As with any analysis, ensuring that the downloaded data are high-quality, correctly formatted, and directly comparable is a critical data processing step. Performing quality control steps prior to entering the data analysis workflow can reduce downstream processing errors due to incomplete or improperly formatted data and improves efficiency by conserving CPU time processing low-quality data that may ultimately be discarded. The NEON microbial data products contain data quality flags in which known quality issues are reported. In addition to quality issues, the sequence metadata contain other crucial details, some of which can significantly affect the comparability of sequencing runs, such as specific laboratory protocols, oligonucleotide primer sets, and sequencing platforms. We strongly recommend that users review the sequence metadata and consider whether additional data filtering should be performed based on the research needs and data stringency requirements.

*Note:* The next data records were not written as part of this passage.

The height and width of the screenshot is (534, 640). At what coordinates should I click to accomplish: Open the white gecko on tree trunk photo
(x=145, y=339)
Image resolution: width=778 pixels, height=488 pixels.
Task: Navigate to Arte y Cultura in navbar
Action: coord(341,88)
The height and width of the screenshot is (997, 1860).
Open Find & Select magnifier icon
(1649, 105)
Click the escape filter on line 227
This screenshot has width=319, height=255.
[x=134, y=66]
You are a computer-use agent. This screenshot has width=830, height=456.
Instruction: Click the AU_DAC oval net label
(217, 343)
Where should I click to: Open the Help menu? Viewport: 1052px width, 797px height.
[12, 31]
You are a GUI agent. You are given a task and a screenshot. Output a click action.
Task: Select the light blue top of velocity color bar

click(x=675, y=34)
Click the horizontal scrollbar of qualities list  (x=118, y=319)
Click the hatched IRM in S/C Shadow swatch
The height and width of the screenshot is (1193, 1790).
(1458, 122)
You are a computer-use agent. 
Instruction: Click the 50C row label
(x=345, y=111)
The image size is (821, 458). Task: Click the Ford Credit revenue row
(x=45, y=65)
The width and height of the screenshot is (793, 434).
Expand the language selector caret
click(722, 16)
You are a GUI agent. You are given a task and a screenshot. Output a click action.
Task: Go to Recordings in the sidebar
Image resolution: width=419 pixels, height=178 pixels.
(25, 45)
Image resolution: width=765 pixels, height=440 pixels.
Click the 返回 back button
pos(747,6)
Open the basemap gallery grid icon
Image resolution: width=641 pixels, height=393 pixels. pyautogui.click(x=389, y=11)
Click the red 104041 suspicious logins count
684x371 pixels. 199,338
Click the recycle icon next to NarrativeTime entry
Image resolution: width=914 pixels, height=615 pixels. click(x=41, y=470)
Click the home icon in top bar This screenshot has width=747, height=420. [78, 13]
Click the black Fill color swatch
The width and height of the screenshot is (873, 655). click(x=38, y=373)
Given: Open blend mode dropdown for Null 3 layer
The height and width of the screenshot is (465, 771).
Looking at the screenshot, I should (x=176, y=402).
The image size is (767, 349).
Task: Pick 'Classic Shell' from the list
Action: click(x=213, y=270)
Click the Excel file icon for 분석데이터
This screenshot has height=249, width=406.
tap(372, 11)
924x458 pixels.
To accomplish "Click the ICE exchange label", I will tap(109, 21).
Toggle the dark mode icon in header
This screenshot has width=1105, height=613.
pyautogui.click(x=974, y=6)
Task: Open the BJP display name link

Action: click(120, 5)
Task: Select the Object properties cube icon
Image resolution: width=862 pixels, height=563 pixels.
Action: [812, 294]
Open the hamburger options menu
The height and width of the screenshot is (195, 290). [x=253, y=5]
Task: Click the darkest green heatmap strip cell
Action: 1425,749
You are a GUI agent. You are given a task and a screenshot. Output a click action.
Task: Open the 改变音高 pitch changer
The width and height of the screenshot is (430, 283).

We have implemented a number of basic quality control steps in the function qcMetadata. In this function, users can opt to (1) remove samples that are flagged as having low read quality or being legacy data, (2) check for and remove duplicate samples, and (3) prepare for a paired-reads analysis by removing samples for which only one read orientation is available.
Generating sequence tables and taxonomy tables using DADA2
16S and ITS sequences are processed by different variations of the DADA2 workflow. Processing is done on a sequencing run basis to allow for variable error rates between sequencing runs to optimize amplicon sequence variant (ASV) calling and chimera detection. For each sequencing run, the generalized steps are as follows: (1) filtering samples to remove all reads containing ambiguous (“N”) base calls; (2) removing PCR primers, using Cutadapt (Martin 2011) for ITS sequences but not for 16S sequences; (3) truncating (for 16S reads only) and filtering reads to ensure a minimum quality score; (4) building an error model for each sequencing run to describe the probability that a given read was produced from a given sample sequence; (5) denoising reads into ASVs through the DADA divisive partitioning algorithm based on an underlying nucleotide sequence error rate model; (6) optionally, removing chimeric sequences; and (7) joining sequence tables across all sequencing runs using the DADA2 function mergeSequenceTables, which performs a simple merge, and the DADA2 function collapseNoMismatch, which performs 100% clustering on the ASVs. (Note that Cutadapt is not supported on Windows computers. For Windows users, we recommend running the ITS pipeline in another computer, or in a Docker container, as outlined in the section “Extending Scientific Workflow Reproducibility with Container Technology.”) As an alternative to Step 7 for ITS sequences, it may be prudent to cluster ASVs to a lower, user-specified sequence similarity threshold (e.g., 97–98.5%) using the VSEARCH or DECIPHER programs (Rognes et al. 2016, Wright 2016), because the same ITS ASV may have different length variants across different sequencing runs. This step is not needed for 16S reads, for which 100%-similar ASVs can instead be combined using the collapseNoMismatch command in DADA2. Finally, a taxonomic reference database can be used to assign taxonomy to the ASVs. Many of these processing steps are wrapped into the novel functions trimPrimers16S, qualityFilter16S, and runDada16S, and their ITS-specific analogues.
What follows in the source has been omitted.